▶ Texte à lire:
===

France | France, Cour administrative d'appel de Nantes, 6ème chambre, 03 octobre 2023, 22NT02533


Vu la procédure suivante :

Procédure contentieuse antérieure :

Mme A... B... a demandé au tribunal administratif de Caen d'annuler la décision du 16 juillet 2021 par laquelle la ministre du travail, de l'emploi et de l'insertion a annulé la décision du 3 février 2021 de l'inspecteur du travail en charge de la section n°8 de l'unité de contrôle n°1 du Calvados refusant d'autoriser son licenciement.

Par un jugement n° 2102020 du 30 juin 2022, le tribunal administratif de Caen a rejeté sa demande.

Procédure devant la cour :

Par une requête et un

mémoire, enregistrés le 2 aout 2022 et le 7 juillet 2023, Mme B..., représentée par Me Brand,...

Vu la procédure suivante :

Procédure contentieuse antérieure :

Mme A... B... a demandé au tribunal administratif de Caen d'annuler la décision du 16 juillet 2021 par laquelle la ministre du travail, de l'emploi et de l'insertion a annulé la décision du 3 février 2021 de l'inspecteur du travail en charge de la section n°8 de l'unité de contrôle n°1 du Calvados refusant d'autoriser son licenciement.

Par un jugement n° 2102020 du 30 juin 2022, le tribunal administratif de Caen a rejeté sa demande.

Procédure devant la cour :

Par une requête et un mémoire, enregistrés le 2 aout 2022 et le 7 juillet 2023, Mme B..., représentée par Me Brand, demande à la cour :

1°) d'annuler le jugement du tribunal administratif de Caen du 30 juin 2022 ;

2°) d'annuler la décision du 16 juillet 2021 par laquelle la ministre du travail, de l'emploi et de l'insertion a annulé la décision du 3 février 2021 de l'inspecteur du travail en charge de la section n°8 de l'unité de contrôle n°1 du Calvados refusant d'autoriser son licenciement ;

3°) de mettre à la charge de l'État et de la Ligue de football de Normandie une somme de 2 500 euros, au titre de l'article L. 761-1 du code de justice administrative.

Elle soutient que :

- la ministre en charge du travail ne pouvait légalement autoriser son licenciement des lors qu'elle n'a pas retirée sa décision initiale implicite de rejet créatrice de droits qui est devenue définitive :

- la décision du 16 juillet 2021 est insuffisamment motivée ;

- l'employeur n'a pas satisfait à son obligation de recherche de reclassement en interne :

* l'employeur n'a pas proposé au titre du reclassement le poste initialement proposé dans le cadre de la modification du contrat de travail, alors que proposer une mutation ne dispense pas l'employeur de respecter son obligation de recherche de reclassement en interne ;

* l'employeur a manqué à son obligation de recherche de reclassement en interne dès lors que de nombreux postes étaient disponibles en contrat de travail à durée indéterminée ou en contrat de travail à durée déterminée ;

* l'employeur a manqué à son obligation de recherche de reclassement en ne lui proposant pas les mêmes conditions proposées à ses homologues dans le cadre du télétravail.

===

▶ Tâches à réaliser:
A - D'après le texte à lire, quelle somme Mme B... demande-t-elle au titre de l'article L. 761-1 du code de justice administrative ?
B - Dans les entrées, reprenez les lignes depuis celle qui contient « The height and width of the screenshot is (724, 1568). » (comprise) jusqu'à la fin des entrées, en changeant « height » en « length » et sans toucher au reste.
Les entrées n'ont aucun lien avec le texte à lire.

===

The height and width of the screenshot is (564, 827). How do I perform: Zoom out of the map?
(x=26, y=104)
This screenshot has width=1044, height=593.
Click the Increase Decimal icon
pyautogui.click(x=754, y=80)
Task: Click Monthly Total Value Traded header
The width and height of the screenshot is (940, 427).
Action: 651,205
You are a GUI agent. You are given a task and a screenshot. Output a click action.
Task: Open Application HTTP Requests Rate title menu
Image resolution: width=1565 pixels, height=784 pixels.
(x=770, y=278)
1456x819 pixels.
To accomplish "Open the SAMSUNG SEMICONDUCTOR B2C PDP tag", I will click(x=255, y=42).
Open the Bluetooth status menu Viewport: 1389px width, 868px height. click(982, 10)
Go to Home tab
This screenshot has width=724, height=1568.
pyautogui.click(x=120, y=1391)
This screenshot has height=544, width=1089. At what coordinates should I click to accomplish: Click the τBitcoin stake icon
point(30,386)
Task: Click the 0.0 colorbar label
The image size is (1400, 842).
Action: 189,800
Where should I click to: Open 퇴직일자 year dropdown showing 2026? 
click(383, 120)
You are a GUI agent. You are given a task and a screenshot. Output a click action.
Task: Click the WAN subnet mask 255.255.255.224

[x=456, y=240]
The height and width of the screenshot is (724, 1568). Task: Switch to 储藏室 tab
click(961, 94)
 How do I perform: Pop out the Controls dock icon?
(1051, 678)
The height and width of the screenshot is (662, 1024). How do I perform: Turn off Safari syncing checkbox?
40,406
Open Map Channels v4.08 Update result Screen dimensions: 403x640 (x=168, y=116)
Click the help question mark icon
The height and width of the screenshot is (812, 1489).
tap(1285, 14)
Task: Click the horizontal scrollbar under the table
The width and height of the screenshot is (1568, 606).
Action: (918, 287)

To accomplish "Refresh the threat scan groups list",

===

▶ Résultats par tâche:
A - Une somme de 2 500 euros.

B -
The length and width of the screenshot is (724, 1568). Task: Switch to 储藏室 tab
click(961, 94)
 How do I perform: Pop out the Controls dock icon?
(1051, 678)
The length and width of the screenshot is (662, 1024). How do I perform: Turn off Safari syncing checkbox?
40,406
Open Map Channels v4.08 Update result Screen dimensions: 403x640 (x=168, y=116)
Click the help question mark icon
The length and width of the screenshot is (812, 1489).
tap(1285, 14)
Task: Click the horizontal scrollbar under the table
The width and length of the screenshot is (1568, 606).
Action: (918, 287)

To accomplish "Refresh the threat scan groups list",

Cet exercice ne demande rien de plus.